Phrases like “full university database” often inflate the scale of an incident. Many dark-web listings later resolve to a single departmental system, a testing environment, or stale data taken from a third-party service. Without a technical report or a campus notice, the scope is an open question. - Root cause.
The listing does not provide forensics. Causes in similar cases range from direct compromise to exposed management panels to vendor-side leaks. Until the university or a reputable investigator provides details, the cause is speculation.
Why the absence of a notice matters
California law and UC policy trigger public notification duties when specific classes of personal information are confirmed exposed. UC Berkeley’s security site shows routine activity on other risks in mid-2025, which suggests the communications channel is active. If the campus had validated a breach of regulated data, a formal entry on that page is a reasonable expectation based on past practice. The lack of a matching entry is therefore a critical data point in weighing credibility, though it is not dispositive.

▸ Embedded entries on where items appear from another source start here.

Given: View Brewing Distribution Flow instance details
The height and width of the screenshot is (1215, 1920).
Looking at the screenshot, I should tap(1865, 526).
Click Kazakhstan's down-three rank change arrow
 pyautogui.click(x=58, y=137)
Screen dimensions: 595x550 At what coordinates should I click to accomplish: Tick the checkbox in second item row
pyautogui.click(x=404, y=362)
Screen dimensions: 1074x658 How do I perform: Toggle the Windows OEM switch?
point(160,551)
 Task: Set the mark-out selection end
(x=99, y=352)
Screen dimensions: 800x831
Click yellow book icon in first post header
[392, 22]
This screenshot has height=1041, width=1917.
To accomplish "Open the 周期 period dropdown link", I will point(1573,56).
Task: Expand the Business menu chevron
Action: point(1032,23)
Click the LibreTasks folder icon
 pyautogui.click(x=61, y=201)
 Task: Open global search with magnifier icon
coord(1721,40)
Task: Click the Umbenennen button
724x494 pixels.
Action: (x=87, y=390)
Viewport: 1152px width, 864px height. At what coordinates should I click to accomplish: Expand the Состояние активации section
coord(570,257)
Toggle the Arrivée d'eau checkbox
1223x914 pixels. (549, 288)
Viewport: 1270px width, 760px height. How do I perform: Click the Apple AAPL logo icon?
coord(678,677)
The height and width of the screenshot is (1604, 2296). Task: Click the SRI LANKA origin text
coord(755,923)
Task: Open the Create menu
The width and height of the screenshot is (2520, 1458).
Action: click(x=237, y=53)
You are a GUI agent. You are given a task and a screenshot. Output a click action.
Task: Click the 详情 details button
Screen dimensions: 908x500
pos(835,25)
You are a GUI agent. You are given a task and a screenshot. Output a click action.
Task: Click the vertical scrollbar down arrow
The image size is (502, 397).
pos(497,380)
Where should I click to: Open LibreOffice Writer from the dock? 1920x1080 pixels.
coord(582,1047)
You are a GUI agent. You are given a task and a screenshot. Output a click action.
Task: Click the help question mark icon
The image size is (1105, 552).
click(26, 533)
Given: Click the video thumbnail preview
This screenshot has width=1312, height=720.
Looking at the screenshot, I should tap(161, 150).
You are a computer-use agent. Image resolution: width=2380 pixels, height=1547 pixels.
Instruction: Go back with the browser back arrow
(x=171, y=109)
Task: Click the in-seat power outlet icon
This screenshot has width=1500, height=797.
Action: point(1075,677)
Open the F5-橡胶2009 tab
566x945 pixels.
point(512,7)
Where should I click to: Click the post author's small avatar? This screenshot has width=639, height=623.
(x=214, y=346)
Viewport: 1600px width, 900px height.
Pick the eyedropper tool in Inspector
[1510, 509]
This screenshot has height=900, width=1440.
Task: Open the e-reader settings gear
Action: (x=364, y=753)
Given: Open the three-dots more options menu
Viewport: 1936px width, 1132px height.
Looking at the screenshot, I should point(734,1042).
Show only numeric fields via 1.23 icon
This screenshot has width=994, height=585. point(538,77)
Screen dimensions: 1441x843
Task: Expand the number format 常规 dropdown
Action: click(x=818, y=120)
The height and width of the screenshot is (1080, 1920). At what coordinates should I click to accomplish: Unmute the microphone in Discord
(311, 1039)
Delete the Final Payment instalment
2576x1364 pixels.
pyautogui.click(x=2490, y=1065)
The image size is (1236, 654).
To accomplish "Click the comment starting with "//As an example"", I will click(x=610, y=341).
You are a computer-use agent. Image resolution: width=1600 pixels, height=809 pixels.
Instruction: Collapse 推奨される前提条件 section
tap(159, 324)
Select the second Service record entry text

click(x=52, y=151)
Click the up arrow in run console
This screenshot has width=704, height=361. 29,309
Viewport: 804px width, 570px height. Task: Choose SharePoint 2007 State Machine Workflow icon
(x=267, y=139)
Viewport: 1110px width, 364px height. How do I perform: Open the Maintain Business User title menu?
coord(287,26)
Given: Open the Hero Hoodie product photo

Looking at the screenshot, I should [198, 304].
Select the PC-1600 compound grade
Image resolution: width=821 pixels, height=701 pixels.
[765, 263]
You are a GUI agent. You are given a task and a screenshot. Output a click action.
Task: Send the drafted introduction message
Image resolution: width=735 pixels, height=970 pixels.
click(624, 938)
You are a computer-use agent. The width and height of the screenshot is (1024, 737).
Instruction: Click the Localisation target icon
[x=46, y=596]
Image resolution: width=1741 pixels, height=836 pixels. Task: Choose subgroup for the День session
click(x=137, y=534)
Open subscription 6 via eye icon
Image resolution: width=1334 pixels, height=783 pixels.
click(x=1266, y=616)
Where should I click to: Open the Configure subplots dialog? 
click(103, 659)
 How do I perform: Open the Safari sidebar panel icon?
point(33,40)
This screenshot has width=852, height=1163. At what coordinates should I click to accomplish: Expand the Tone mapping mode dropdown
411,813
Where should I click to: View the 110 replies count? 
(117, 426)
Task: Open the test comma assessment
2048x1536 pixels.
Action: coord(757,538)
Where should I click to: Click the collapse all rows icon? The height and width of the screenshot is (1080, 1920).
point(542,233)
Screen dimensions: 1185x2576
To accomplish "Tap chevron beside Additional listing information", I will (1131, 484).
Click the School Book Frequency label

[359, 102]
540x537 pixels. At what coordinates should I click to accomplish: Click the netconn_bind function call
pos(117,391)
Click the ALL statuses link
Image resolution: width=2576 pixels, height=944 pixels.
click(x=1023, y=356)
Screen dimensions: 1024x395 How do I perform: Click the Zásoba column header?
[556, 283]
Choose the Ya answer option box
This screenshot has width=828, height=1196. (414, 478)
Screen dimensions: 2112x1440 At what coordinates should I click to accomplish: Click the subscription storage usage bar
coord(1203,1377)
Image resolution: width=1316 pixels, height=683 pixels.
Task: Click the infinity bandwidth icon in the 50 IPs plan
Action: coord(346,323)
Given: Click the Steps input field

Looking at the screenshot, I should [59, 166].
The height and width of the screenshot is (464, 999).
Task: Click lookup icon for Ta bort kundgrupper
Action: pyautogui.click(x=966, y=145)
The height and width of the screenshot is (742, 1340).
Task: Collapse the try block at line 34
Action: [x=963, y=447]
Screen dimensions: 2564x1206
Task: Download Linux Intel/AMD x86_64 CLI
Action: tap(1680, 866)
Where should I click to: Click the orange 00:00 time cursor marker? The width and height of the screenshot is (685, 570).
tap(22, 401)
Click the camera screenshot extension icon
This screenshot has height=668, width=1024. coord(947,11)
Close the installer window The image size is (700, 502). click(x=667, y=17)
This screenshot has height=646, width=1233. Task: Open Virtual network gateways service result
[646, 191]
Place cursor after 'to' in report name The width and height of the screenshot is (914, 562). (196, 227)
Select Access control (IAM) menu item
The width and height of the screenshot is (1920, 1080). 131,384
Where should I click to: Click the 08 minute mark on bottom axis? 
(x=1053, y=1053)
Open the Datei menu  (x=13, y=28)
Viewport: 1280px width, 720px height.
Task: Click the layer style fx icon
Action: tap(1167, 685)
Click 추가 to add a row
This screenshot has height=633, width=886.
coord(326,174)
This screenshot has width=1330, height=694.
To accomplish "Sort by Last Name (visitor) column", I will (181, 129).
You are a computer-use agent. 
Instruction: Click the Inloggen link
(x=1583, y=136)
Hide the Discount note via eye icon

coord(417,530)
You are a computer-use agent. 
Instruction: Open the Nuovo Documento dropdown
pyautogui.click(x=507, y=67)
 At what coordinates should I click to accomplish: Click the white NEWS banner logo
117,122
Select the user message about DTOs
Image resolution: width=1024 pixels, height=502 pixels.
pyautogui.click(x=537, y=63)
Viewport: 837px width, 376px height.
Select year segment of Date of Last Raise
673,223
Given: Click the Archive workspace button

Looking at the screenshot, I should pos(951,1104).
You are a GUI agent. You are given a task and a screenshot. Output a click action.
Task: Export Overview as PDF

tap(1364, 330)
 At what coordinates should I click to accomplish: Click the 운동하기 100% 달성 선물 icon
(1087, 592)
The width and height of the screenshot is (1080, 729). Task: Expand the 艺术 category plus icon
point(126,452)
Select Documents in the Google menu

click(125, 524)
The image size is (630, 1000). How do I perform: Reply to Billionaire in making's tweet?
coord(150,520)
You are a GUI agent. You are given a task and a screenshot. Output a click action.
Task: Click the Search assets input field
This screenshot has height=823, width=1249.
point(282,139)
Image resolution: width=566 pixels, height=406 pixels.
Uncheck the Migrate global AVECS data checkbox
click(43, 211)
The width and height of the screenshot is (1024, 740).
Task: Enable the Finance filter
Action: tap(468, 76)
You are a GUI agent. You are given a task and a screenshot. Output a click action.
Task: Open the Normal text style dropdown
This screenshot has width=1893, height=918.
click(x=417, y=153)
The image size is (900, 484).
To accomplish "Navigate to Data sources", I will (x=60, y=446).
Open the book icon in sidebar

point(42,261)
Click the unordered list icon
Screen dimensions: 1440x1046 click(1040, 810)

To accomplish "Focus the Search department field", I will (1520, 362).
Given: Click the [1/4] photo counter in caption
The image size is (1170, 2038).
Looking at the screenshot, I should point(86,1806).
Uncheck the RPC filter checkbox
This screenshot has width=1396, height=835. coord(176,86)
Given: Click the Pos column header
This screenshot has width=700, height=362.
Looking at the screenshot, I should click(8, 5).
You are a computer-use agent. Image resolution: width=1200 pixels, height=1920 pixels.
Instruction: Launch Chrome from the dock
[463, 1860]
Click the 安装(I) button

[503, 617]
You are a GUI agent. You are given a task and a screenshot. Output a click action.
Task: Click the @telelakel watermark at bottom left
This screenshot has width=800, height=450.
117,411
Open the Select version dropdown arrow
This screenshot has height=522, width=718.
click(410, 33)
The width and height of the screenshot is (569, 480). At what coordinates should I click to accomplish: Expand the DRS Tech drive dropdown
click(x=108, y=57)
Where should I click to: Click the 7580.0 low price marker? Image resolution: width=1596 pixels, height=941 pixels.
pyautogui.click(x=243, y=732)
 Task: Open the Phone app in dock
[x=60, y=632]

Practical guidance for students and staff while facts are scarce
- Reset reused passwords and enable two-factor authentication on any campus-adjacent accounts. Phishing waves that leverage campus branding remain a live risk.
- Treat targeted messages that reference courses, payroll, or bursar items with caution. Attackers often weaponize real campus terms, even when a specific breach is unproven.
- Monitor the Information Security Office page for any later confirmation or guidance. If a formal notice appears, follow its steps, which in past incidents can include credit monitoring or additional safeguards.
What would settle the question
- An official UC Berkeley or UC Office of the President notice that identifies affected systems, dates of access, and categories of data.
- Independent technical validation that the dataset contains current, nonpublic Berkeley records with table structures or identifiers that match campus systems, shared in a way that protects individuals.
Bottom line
There is a coherent thread of claims that a UC Berkeley database was offered for sale in late July, and there are secondary posts describing formats and supposed contents. There is not, at this time, a verifying disclosure from the university or a reputable third-party forensic report. The story is consequential if true, but the evidentiary bar has not yet been cleared in public. Until it is, treat the listing as an allegation, harden your account security, and watch the official channels for confirmation or refutation.